In Reply to: Re: Is historical usage data better than Manual-J for sizing boilers? posted by HeatPro on May 02, 2008 at 16:12:57:

(apologies for the null-post)

I've tried to get the heatpro program to work, seems to keep calling software not actually installed on my machine, but I'll get there eventually...

Adding mass to the radiant retrofit would be cumbersome since I won't be ripping up the floors. The intention was staple-up/extruded plates for lowest-possible operating temps.

Decommissioning the forced air (at least for heating) seemed like a good bet since even the best sealed & balanced ducts generate pressure boundary differentials increasing air infiltration into the building's thermal envelope- they're inherently less-efficient.

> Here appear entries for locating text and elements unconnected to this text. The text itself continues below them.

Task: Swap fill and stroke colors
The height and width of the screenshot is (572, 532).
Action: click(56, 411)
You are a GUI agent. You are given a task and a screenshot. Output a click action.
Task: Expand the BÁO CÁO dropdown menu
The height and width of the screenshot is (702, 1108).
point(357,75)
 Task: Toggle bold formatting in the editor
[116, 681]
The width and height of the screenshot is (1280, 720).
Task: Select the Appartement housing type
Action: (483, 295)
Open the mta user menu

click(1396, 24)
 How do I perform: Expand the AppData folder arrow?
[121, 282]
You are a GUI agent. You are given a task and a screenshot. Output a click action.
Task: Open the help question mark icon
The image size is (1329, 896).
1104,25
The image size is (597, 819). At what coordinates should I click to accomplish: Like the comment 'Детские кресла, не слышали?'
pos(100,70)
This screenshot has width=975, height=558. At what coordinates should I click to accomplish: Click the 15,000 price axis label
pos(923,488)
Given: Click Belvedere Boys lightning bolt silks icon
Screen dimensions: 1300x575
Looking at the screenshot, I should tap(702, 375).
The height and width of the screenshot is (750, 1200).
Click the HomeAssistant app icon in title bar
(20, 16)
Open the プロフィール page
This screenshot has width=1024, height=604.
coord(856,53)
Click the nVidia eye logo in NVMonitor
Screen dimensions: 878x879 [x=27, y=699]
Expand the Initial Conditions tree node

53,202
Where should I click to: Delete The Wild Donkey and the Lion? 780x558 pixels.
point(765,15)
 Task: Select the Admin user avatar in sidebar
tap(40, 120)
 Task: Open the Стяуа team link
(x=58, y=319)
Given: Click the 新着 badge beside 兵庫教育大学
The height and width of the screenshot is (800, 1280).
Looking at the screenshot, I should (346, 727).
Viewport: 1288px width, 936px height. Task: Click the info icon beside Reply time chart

In the current configuration the basement stays so warm (~64F) that the floor is ALREADY 62F or higher, but I daresay it's not the most efficient method. With insulated basement walls (will be ~R20 polyiso + 1/2" gypsum for fire barrier) it's likely to be even warmer next heating-season even after I insulate the ducts and boiler plumbing runs. The 300 square foot radiant floor zone has radiant barrier + R19 batting, but that part of the basement still feels warm (probably since it's an addition with foundiong walls insulated by insulated concrete forms to R15 or so.)

Even prior to heat-loss modeling it's pretty clear that the structure won't need more than 50,000BTU/hour on design day based on the measured kBTU/degree-day performance of the existing oversized kludge, and most of the time much much less. Which modulating boilers with the lowest modulation settings should be looking at? Should I be looking at sealed combustion modulating water heaters instead? (Rinnai, Tagaki, et al ?)

Also, in lieu of an outdoor reset, for the spring I've kicked back the aquastat on the air handler to turn on at 140F (had been 180F), and lowered the overtemp-limit aquastat on the Burnham 206A to 180F (the lowest it'll go without swapping aquastats.) Now when that zone calls for heat the boiler's temp gauge rises slowly from 140F to 180F over several minutes, the burners turn off (air handler stays on) and relights when the temp falls to 140F. There's no forced draft, only an automatic draft-damper, so it's not wasting a purge cycle or anything, just ramping up slowly and turning off the burners, ramping down to 140F then ramping up again.T his isn't the cleanest hack (and far from ideal) but I'm assuming there will be some efficiency-gain(?), since the average temp is more than 20F lower. (Is there a rule of thumb about how much to expect by lowering the temp?)

I haven't measured the return water temp directly (but I will), and my gut tells me the temperature cycling isn't abusing the heat exchangers TOO much, and that since the boiler temp stays over 140F there isn't much potential destructive condensation(?).

When the smaller radiant floor zone kicks on, the burners cycle 90-120 seconds on, gets up to ~180F, then 20+ minutes off, pretty much as-before.